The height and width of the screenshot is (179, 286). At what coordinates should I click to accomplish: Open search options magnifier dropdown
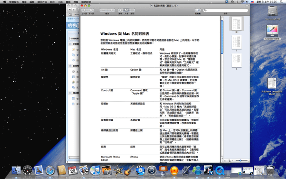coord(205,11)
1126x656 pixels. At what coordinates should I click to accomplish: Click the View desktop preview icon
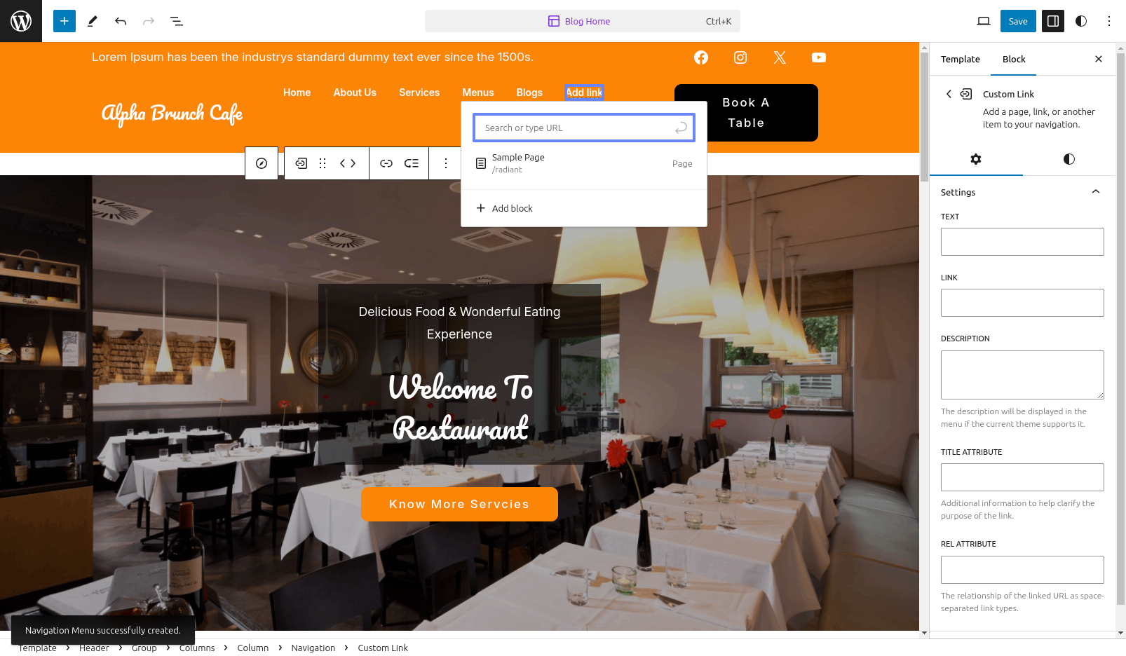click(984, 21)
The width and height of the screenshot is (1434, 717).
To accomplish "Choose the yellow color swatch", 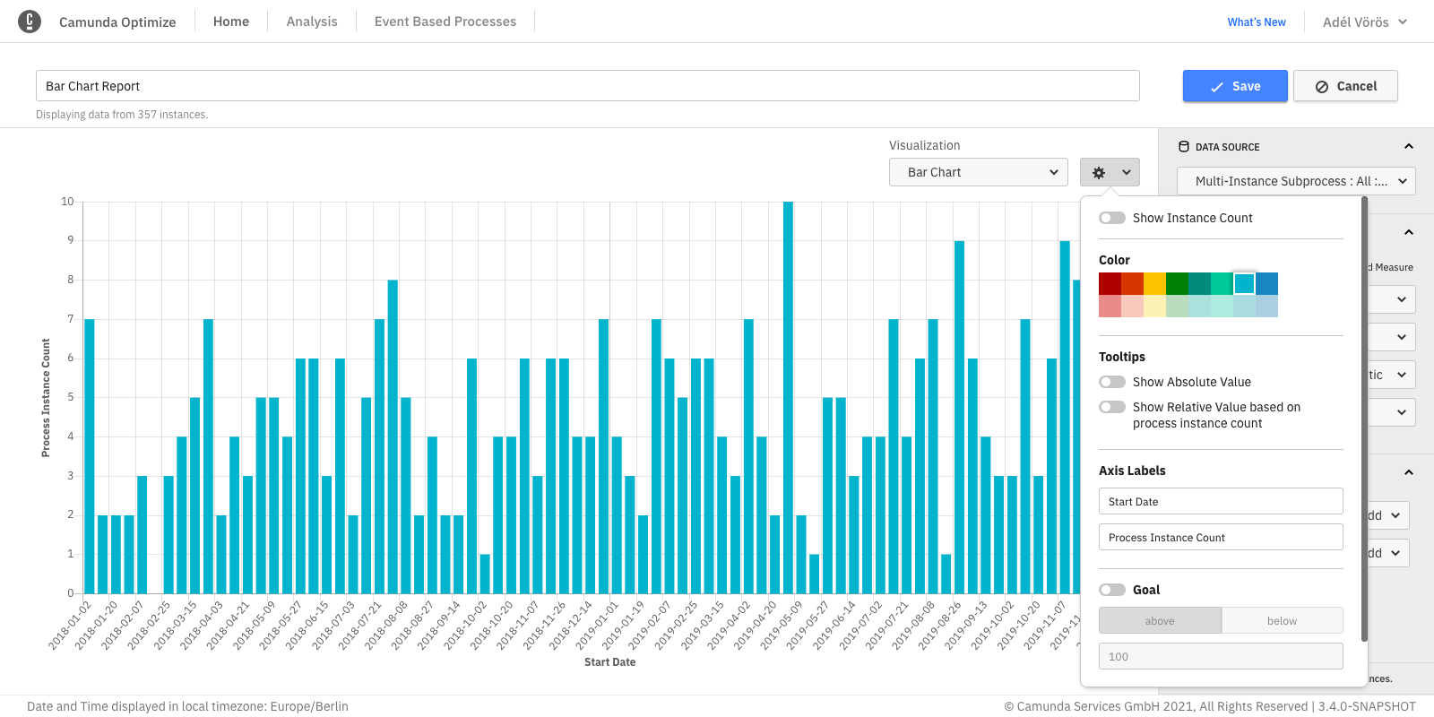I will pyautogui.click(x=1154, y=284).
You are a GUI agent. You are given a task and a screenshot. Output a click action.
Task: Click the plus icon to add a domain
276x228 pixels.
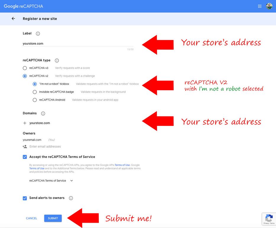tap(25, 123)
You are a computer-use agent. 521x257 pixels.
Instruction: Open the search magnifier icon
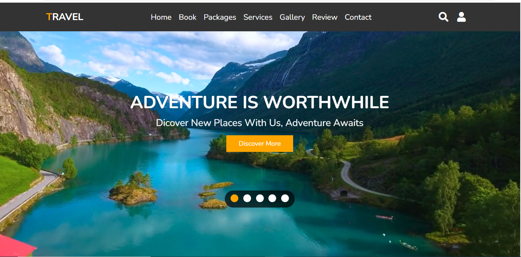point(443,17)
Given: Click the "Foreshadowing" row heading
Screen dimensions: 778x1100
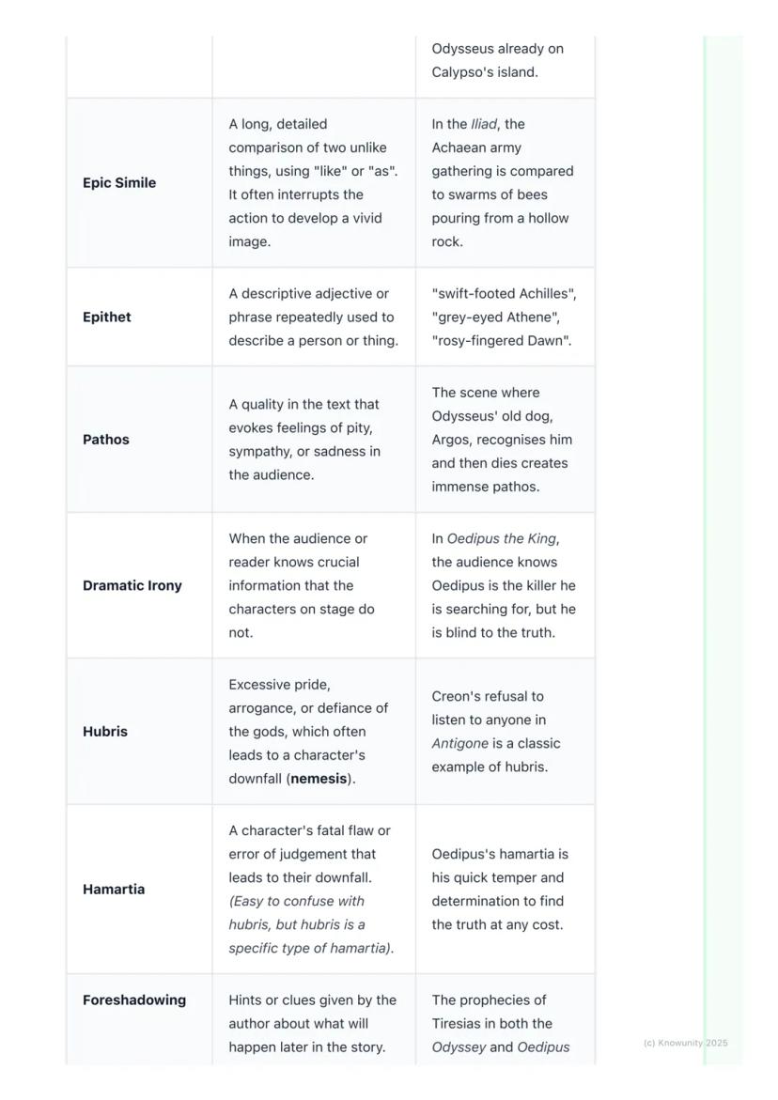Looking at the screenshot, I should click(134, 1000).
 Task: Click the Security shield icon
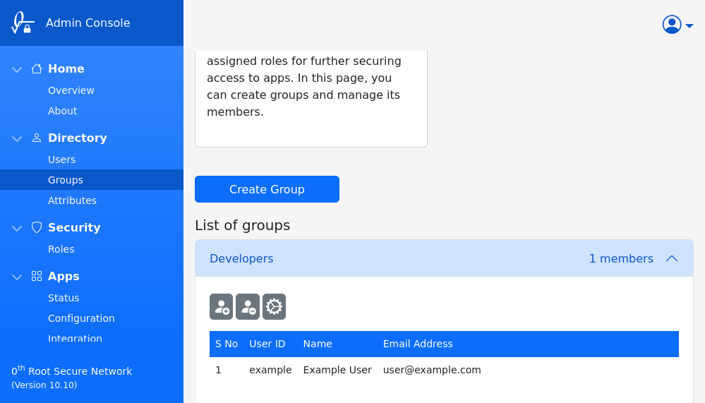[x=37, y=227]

_ _ _ _

* [DIRECTIONS]
Extract, word for word, every line from the one holding "You are a GUI" through the closing line of the data above. Do not include any pictures.

* [EXERCISE OUTPUT]
You are a GUI agent. You are given a task and a screenshot. Output a click action.
Task: Click the plus icon to add a domain
276x228 pixels.
tap(25, 123)
You are a computer-use agent. 521x257 pixels.
Instruction: Open the search magnifier icon
point(443,17)
Given: Click the "Foreshadowing" row heading
Screen dimensions: 778x1100
Looking at the screenshot, I should click(134, 1000).
 Task: Click the Security shield icon
[x=37, y=227]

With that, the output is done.